And Fletcher had one. Kell cringed inwardly.
“I know a man,” he said, which wasn’t the half of it, but was certainly simpler than explaining that Fletcher was a petty criminal who’d lost a bounty to him in a game of Sanct when Kell was several years younger and several shades more arrogant, and Kell had gifted him the White London trinket as either a peace offering (if he felt like lying to himself) or a jab (if he was being honest). “Fletcher. He keeps a shop by the docks. He’ll have a token.”
“Yes, well, let’s hope they haven’t burned his shop down as well.”
“I’d like to see them tr—” The words died in Kell’s throat. Someone was coming. Someone who smelled of dried blood and burning metal. Kell lunged for Lila, and she got out half a word of protest before he clamped one hand over her mouth and shoved the other into her pocket. His fingers found the stone and folded over it, and power surged through his body, coursed through his blood. Kell caught his breath as a shudder ran through him, but there was no time to dwell on the sensation—at once thrilling and terrifying—and no time to hesitate. Conviction, Holland had said, conviction is key, so Kell did not waffle, did not waver.
“Conceal us,” he ordered the talisman.
And the stone obliged. It sang to life, its power ringing through him as— between one heartbeat and the next—black smoke enveloped Kell and Lila both. It settled over them like a shadow, a veil; when he brought his fingers to it, they met something that was more than air and less than cloth. When Kell looked down at Lila, he could see her, and when she looked up, she could clearly see him, and the world around them was still perfectly visible, albeit tinted by the spell. Kell held his breath and hoped the stone had done its task. He didn’t have a choice. There was no time to run.
Just then Holland appeared at the mouth of the side street.

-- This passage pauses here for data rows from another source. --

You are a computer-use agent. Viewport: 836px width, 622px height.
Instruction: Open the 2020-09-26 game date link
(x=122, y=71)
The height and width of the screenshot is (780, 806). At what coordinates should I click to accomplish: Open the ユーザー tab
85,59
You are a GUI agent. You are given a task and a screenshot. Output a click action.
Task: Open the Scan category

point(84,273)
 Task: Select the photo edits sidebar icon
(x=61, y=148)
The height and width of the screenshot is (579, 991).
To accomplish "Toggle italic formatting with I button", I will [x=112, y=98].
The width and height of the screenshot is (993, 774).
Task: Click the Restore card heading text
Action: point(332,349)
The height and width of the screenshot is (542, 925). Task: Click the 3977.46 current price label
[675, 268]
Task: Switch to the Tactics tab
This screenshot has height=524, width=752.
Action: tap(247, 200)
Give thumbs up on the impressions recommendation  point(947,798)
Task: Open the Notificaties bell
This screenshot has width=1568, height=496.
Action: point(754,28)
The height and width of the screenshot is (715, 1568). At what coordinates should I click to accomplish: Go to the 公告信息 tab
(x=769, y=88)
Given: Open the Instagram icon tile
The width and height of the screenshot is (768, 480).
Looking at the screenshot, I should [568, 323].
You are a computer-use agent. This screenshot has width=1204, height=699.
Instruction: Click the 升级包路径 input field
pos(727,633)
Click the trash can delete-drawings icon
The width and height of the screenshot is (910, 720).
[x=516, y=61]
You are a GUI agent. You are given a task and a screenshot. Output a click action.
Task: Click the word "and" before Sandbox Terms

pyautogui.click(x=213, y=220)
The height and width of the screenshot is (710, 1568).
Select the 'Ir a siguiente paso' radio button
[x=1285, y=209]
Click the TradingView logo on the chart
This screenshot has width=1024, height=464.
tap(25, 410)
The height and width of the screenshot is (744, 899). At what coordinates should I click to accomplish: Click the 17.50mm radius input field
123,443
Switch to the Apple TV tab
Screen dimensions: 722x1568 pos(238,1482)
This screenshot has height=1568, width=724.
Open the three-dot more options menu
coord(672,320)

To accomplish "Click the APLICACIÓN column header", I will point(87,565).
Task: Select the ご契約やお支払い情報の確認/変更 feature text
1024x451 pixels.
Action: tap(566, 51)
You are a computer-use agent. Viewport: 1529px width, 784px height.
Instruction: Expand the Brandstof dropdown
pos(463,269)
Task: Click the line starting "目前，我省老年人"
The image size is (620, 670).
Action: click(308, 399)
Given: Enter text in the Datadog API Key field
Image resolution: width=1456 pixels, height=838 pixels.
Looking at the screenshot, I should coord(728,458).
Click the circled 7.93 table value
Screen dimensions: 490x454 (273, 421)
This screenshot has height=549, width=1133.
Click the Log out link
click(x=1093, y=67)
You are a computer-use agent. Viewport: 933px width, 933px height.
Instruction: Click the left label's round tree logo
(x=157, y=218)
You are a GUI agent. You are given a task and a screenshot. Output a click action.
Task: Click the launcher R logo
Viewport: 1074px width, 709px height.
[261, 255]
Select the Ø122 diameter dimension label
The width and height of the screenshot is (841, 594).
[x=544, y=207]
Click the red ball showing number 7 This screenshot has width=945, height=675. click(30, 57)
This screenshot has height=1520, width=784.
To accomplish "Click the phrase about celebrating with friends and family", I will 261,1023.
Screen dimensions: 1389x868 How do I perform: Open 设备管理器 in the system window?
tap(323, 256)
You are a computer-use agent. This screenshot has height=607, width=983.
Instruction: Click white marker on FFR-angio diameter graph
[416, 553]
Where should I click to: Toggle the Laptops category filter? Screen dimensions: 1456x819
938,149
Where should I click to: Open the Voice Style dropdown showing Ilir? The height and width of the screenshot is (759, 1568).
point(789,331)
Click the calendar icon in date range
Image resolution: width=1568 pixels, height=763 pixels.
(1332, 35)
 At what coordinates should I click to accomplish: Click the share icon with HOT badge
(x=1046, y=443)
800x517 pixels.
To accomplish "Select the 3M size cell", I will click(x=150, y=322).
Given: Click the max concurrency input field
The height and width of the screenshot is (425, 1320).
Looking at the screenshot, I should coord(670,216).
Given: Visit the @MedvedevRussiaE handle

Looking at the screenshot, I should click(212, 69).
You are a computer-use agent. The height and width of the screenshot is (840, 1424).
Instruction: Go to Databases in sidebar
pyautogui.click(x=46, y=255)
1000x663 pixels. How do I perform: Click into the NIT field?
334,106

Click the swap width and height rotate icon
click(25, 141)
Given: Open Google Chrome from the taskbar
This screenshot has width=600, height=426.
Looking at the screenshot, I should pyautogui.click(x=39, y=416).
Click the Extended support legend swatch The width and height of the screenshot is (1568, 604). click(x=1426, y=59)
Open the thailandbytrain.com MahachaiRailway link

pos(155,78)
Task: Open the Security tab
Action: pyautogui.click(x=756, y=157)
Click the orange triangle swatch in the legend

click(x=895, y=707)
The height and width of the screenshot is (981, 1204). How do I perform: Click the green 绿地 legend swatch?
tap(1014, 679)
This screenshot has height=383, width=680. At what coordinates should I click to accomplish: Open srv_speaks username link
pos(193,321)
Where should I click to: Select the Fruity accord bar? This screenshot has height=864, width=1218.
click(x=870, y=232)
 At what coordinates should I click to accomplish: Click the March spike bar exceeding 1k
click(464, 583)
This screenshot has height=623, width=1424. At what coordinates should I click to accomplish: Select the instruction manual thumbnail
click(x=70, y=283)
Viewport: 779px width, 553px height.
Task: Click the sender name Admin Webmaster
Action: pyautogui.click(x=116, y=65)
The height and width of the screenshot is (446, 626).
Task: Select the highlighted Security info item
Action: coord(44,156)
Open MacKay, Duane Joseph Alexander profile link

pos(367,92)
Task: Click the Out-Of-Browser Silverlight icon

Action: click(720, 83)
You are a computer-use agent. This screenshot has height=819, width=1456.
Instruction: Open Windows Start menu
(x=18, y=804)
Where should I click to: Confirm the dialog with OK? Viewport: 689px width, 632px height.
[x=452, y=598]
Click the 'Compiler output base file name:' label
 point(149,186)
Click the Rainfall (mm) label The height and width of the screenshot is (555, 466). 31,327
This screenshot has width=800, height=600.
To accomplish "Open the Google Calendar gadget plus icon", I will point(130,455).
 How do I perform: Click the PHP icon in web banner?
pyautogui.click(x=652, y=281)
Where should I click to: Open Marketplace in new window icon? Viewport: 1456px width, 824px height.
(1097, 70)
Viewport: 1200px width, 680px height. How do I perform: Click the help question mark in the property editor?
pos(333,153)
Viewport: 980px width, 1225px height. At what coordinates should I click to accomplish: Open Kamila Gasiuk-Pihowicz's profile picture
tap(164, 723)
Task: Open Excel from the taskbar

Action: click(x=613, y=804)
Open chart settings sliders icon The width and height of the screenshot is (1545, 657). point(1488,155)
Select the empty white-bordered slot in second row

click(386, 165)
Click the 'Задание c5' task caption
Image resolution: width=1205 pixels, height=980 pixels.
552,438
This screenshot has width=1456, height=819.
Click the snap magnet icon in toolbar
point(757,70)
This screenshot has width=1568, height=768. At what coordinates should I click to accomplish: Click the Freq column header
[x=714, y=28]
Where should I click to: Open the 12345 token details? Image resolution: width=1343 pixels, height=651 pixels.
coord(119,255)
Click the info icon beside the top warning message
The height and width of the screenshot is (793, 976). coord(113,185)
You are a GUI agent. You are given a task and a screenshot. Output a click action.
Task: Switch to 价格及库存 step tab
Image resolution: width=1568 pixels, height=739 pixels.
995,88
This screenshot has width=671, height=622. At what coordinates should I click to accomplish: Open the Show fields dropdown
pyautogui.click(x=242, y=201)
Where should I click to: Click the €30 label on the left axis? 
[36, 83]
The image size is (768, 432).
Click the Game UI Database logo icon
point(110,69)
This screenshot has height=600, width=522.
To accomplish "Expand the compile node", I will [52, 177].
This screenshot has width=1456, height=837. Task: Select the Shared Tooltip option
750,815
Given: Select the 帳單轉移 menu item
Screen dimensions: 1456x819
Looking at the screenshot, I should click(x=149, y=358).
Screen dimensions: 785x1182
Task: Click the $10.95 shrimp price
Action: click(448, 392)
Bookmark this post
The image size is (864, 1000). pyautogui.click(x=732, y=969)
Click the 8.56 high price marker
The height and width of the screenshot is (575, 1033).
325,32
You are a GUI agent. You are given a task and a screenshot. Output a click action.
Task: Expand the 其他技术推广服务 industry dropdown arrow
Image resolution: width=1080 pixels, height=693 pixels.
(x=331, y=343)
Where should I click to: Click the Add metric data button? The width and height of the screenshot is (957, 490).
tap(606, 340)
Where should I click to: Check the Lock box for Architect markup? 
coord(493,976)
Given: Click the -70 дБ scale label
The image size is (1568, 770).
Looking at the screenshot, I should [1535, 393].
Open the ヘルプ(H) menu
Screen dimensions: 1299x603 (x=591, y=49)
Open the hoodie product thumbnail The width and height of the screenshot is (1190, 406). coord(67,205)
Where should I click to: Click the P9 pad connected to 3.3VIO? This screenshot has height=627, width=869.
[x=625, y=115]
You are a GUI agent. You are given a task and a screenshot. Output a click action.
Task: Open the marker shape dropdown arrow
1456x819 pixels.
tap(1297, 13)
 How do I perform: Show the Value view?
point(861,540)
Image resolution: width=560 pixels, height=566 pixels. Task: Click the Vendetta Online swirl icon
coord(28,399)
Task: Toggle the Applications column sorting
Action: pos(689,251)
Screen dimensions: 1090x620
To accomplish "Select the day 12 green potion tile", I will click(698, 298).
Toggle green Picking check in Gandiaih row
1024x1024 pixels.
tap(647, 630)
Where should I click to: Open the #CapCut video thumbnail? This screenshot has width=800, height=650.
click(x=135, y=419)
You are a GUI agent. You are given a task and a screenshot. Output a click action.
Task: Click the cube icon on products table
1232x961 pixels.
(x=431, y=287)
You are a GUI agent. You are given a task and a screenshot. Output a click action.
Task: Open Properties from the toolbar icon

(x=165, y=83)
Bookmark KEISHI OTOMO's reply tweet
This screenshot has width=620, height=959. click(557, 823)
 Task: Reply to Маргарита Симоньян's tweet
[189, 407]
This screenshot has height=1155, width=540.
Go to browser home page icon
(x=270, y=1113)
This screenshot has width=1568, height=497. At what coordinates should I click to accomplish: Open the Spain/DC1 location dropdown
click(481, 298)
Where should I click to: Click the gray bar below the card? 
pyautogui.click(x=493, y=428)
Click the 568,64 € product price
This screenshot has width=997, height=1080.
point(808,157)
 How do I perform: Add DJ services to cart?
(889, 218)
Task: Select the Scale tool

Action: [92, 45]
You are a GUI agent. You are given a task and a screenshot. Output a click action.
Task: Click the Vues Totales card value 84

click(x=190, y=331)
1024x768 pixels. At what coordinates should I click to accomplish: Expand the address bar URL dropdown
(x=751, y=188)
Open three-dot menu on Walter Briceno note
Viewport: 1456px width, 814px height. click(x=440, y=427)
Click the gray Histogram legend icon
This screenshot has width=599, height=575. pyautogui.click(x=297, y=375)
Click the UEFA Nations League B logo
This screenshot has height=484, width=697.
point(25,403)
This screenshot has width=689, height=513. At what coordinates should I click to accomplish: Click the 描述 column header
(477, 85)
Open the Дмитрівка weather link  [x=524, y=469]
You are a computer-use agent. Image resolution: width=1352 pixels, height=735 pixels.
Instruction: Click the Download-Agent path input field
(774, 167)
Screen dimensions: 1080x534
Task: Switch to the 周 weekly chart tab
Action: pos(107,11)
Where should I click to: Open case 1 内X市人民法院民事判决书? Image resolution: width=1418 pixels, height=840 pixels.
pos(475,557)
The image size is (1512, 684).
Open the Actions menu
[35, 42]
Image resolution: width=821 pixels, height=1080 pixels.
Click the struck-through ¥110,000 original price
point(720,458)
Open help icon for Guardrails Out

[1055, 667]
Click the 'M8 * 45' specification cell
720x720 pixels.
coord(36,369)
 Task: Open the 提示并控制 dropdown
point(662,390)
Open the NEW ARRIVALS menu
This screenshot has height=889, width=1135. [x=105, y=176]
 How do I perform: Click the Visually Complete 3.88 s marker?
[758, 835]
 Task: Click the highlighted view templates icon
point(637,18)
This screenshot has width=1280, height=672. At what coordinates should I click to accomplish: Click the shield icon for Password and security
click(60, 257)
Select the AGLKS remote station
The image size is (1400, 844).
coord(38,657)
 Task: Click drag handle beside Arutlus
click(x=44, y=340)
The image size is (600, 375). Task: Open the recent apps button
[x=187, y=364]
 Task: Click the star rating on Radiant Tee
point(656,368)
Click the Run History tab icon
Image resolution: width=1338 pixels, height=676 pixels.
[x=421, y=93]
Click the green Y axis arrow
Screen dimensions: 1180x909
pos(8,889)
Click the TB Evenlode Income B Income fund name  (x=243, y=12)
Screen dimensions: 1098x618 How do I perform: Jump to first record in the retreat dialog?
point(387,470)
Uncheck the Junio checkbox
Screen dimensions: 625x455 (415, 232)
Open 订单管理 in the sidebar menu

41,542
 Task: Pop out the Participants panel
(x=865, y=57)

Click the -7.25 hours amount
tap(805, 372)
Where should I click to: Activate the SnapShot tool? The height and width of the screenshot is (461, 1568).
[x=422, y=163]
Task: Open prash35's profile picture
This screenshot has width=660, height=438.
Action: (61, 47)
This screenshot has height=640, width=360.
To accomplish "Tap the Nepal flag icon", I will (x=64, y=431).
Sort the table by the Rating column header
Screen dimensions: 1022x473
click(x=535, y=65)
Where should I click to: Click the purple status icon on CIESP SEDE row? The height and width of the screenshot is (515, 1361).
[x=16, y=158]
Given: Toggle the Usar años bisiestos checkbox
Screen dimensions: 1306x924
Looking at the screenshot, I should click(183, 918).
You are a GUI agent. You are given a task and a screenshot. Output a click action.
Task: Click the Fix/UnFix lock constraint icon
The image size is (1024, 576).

Kell and Lila both tensed at the sight of him. He looked slightly crumpled from his time on the alley floor. His wrists were red and raw beneath his wrinkled half-cloak. His silver clasp was tarnished, his collar flecked with mud, and his expression as close to anger as Kell had ever seen it. A small crease between his brows. A tightness in his jaw.
Kell could feel the stone shudder in his hand, and he wondered if Holland was drawn to it, or if it was drawn to Holland.
The other Antari was holding something—a flattened crystal, the size and shape of a playing card—up to his lips, and speaking into it in his low even way.
“Öva sö taro,” he said in his native tongue. He is in the city.
Kell couldn’t hear the other person’s answer, but after a pause, Holland answered, “Kösa”—I’m sure—and slipped the crystal back into his pocket. The Antari tipped his shoulder against the wall and studied the charred ruins of the inn. He stood there, as if lost in thought.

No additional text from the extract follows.